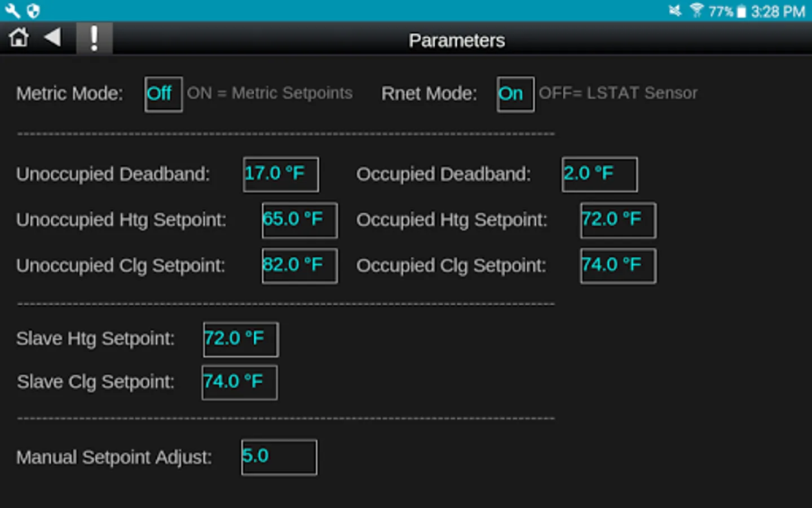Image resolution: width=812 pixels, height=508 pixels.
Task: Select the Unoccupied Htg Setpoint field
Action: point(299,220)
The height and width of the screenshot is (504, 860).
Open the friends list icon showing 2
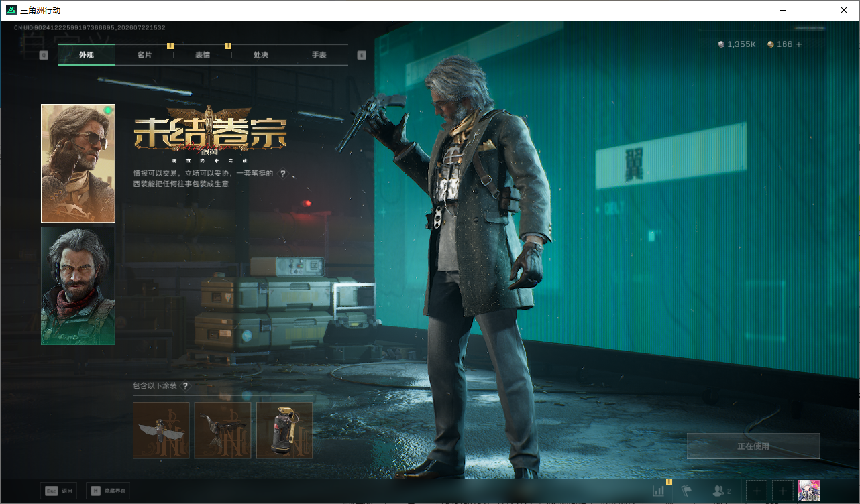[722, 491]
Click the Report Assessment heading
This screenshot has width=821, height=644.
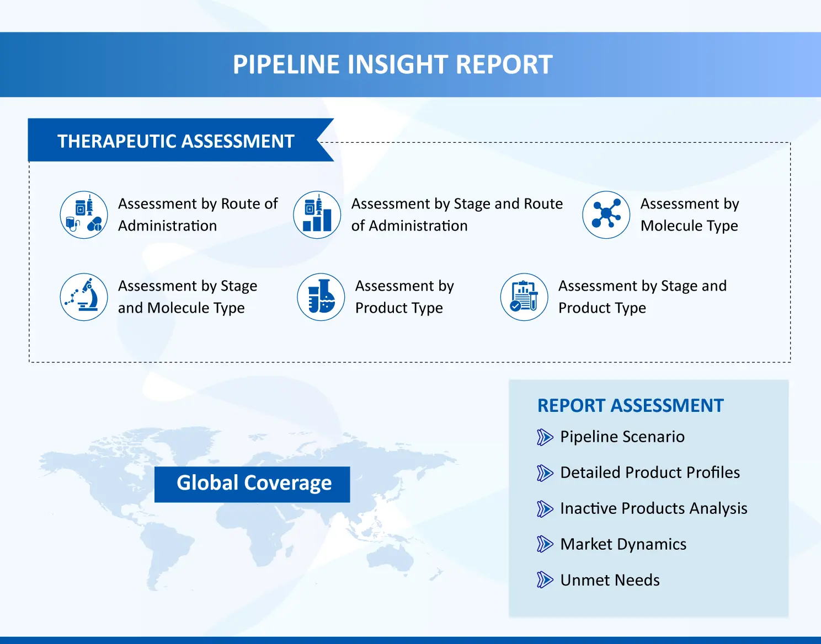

Exercise brief
Please reproduce, exactly and only, the lines from the line containing "Open the friends list icon showing 2" through the last line of the material above, minus any pictures.

Solved exercise
Open the friends list icon showing 2
[722, 491]
Click the Report Assessment heading
This screenshot has width=821, height=644.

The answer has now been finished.